Recently, Japan canceled its bid to purchase 25,000 metric tonnes of wheat, because they discovered that it was a genetically modified organism — “GMO.” In contrast, California voters defeated Proposition 37, which would have mandated labeling whenever a food contains a GMO.

In summary, Californians expressed that they don’t wish to be notified of a commodity which Japan won’t even allow to cross their borders. Apparently, the Japanese have a better education on this topic than California voters.

Myself, I have to find a way to eat food without ingesting GMOs in a society where notification is not required. The GMOs are in many places, and it is difficult to avoid them. I think that the Japanese made the right decision.

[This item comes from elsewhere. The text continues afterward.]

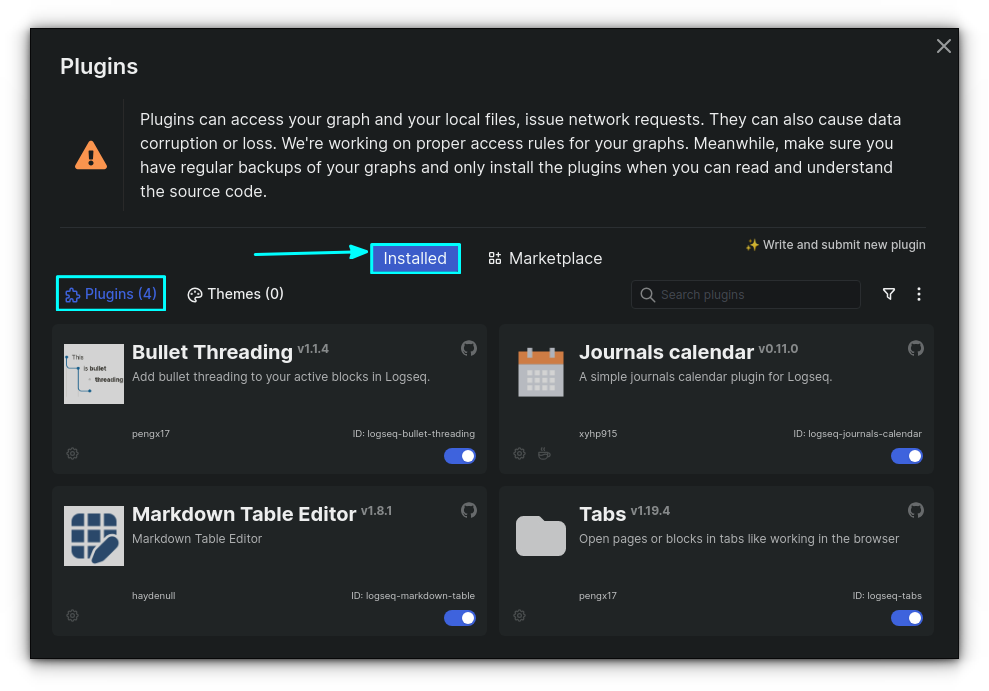989x691 pixels.
Task: Open Bullet Threading settings gear
Action: (x=72, y=454)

There was a massive campaign to defeat Proposition 37. One of the campaign ads stated that farmers would have suffered if Proposition 37 had passed. In my opinion, I scarcely doubt that anyone here in Lodi would have suffered a single dime. Conversely, the farmers have lost a very important customer.

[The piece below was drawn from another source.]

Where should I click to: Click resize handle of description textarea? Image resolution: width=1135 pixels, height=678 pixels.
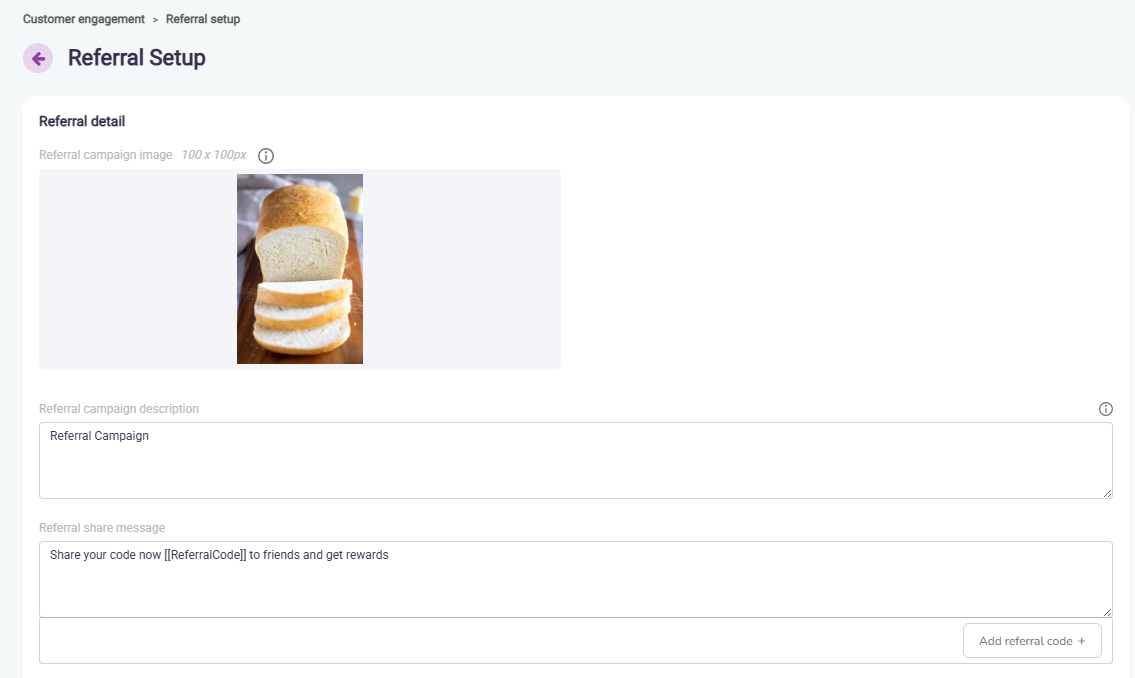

In the massive ad campaign to defeat Proposition 37, I didn’t see any scientific evidence or theory of the health effects of ingesting GMO foods.

Let me ask the readers a question. If a food were resistant to weed spray, then why would that food not contain weed spray by aerial spraying, rather than spraying on the ground while the plants are in dormancy? If a food were capable of killing insects by genetic activity, then why will that genetic message not operate in the gut? Why would these characteristics not contaminate our livestock? Why would these characteristics not cross-pollinate to the neighbors (if we were saving the seed for next year)? Why would these characteristics not be important to notify on a label?